De tempos em tempos diretores autorais abordam temáticas voltadas para a Segunda Guerra Mundial. Foi assim com Spielberg, no tocante drama A Lista de Schindler. Já Tarantino incendiou um cinema com uma plateia repleta de nazistas, incluindo Adolf Hitler, em Bastárdos Inglórios. Recentemente, Waititi apresentou o pequeno protagonista Jojo com um humor peculiar. E, agora, Malick aborda o tema de uma forma terna e poética. Em Uma Vida Oculta, a harmonia é a protagonista, porém tudo ganha um viés diferenciado quando Franz é recrutado para se alistar nas tropas nazistas. Após a recusa, o protagonista é condenado por trair a pátria.
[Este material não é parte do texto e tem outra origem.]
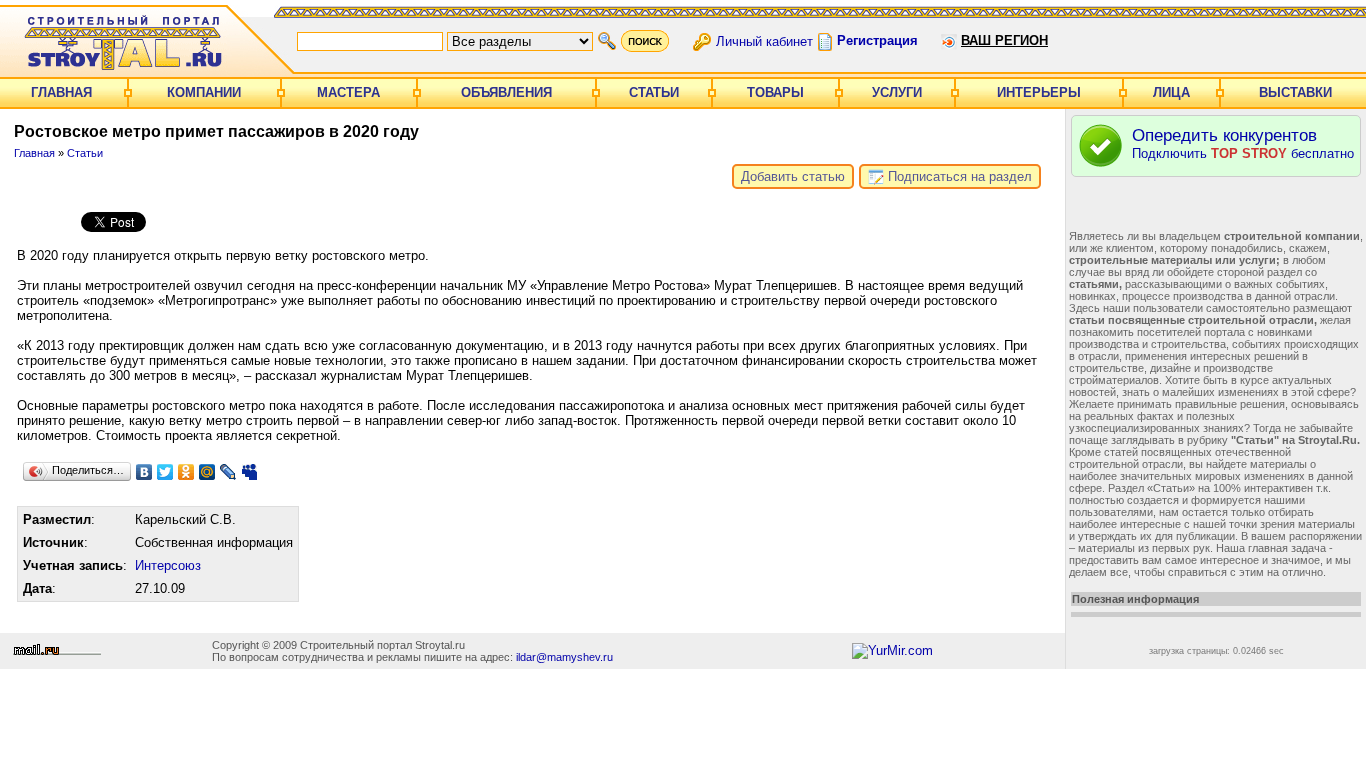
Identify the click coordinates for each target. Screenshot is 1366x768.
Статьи (654, 92)
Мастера (348, 92)
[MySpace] (249, 472)
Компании (204, 92)
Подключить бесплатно (1243, 143)
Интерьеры (1039, 92)
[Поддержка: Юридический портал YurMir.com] (892, 650)
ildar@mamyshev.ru (564, 657)
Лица (1171, 92)
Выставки (1295, 92)
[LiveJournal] (228, 472)
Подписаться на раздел (958, 176)
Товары (775, 92)
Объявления (506, 92)
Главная (61, 92)
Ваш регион (1004, 40)
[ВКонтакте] (144, 472)
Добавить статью (793, 176)
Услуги (897, 92)
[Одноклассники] (186, 472)
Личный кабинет (764, 40)
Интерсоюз (168, 565)
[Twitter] (165, 472)
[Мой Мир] (207, 472)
O foco de Malick é o estudo de personagem de Franz. O diretor sabiamente explora ao máximo no primeiro ato a relação afetiva do casal para, posteriormente, gerar o conflito entre ambos. O roteiro instiga a reflexão do público ressaltando o cunho filosófico e religioso. Não é à toa que o diretor traça um paralelo entre o protagonista e o martírio de Jesus. Em momentos pontuais Franz é "tentado" a assinar um documento que o libera da prisão. À medida que o protagonista é provocado a angústia do espectador aumenta. O protagonista cai algumas vezes, assim como Jesus quando carregou a cruz, mas ambos tinham a fé como aliada. Todos os coadjuvantes que August Diehl encontra pelo caminho o fazem refletir sobre a fé e as consequências de suas convicções. Malick situa o espectador no arco dos coadjuvantes de forma intensa com a habilidade em explorar os conflitos internos de maneira sucinta. A solidão da irmã de Franziska, a lucidez de um louco, a juventude cativante de um preso, o estereótipo de violência e gritaria dos alemães e a figura da morte representada por um personagem vestido de preto. Já o arco de Franziska é tão importante quanto o do protagonista. Ela também carrega uma cruz pesada, pois sofre repressões da população do vilarejo local. A personagem está em um estado de esgotamento físico e mental. Mas assim como a fé sustenta o marido na prisão, a religião e o amor a faz permanecer de pé.
A câmera de Malick exige ao máximo dos atores. Como o diretor utiliza close e primeiro plano, os atores precisam entregar todas às nuances que o roteiro explora. É interessante perceber o contraste que Malick ressalta na figura feminina em sua filmografia. Existe uma fragilidade física em Valerie Pachner que contrasta com a firmeza psicológica ao lidar constantemente com a repressão de Rosalia e o isolamento da população do vilarejo. Já August Diehl é de uma entrega comovente para Franz. O ator trabalha de forma intensa os conflitos internos do protagonista. August presa pelo minimalismo nos momentos de ternura com a esposa e filhas, porém, quando Franz está preso, o psicológico é explorado ao extremo com toda a delicadeza que a autoria de Malick exige. Outro destaque fica por conta da figura materna. Karin Neuhäuser explora a rigidez e sensibilidade de Rosalia. E Franz Rogowski é a leveza necessária para manter a lucidez do protagonista na cadeia.
O fazer cinema de Malick compreende na junção e harmonia dos elementos narrativos. A trilha sonora está presente ao longo do filme para ressaltar a poesia das imagens. É interessante perceber como a natureza dialoga com os conflitos dos personagens. Cabe a fotografia captar toda mudança climática dentro e fora de Franz. Quando o casal se distância, o tempo fecha. Para ressaltar a harmonia do casal o plano aberto das montanhas intensifica o toque afetivo dos personagens. Um elemento fundamental que une e estabelece o conjunto harmônico dentro da narrativa é a autoria de Terrence Malick. O domínio ao construir a mise-en-scène gera fascínio no espectador. Em várias cenas o diretor proporciona enquadramentos que cortam alguns personagens para priorizar os demais ao fundo. Cada imagem reflete o estado emocional dos personagens e tudo é explorado de forma harmônica na narrativa. Assim como o psicológico vai se deteriorando aos poucos, a natureza morre lentamente. Como as imagens na filmografia do diretor dizem muito, o poder da direção de arte em transmitir sensações também se faz presente na autoria do diretor. O contraste entre a beleza das locações e o sufocamento da cela contribui para ressaltar às nuances de Franz. Agora, uma dúvida surge: Vale a pena aguardar o hiato do diretor a cada projeto? Se Malick nos proporcionar uma obra prima a cada filme, o leitor já possui a resposta.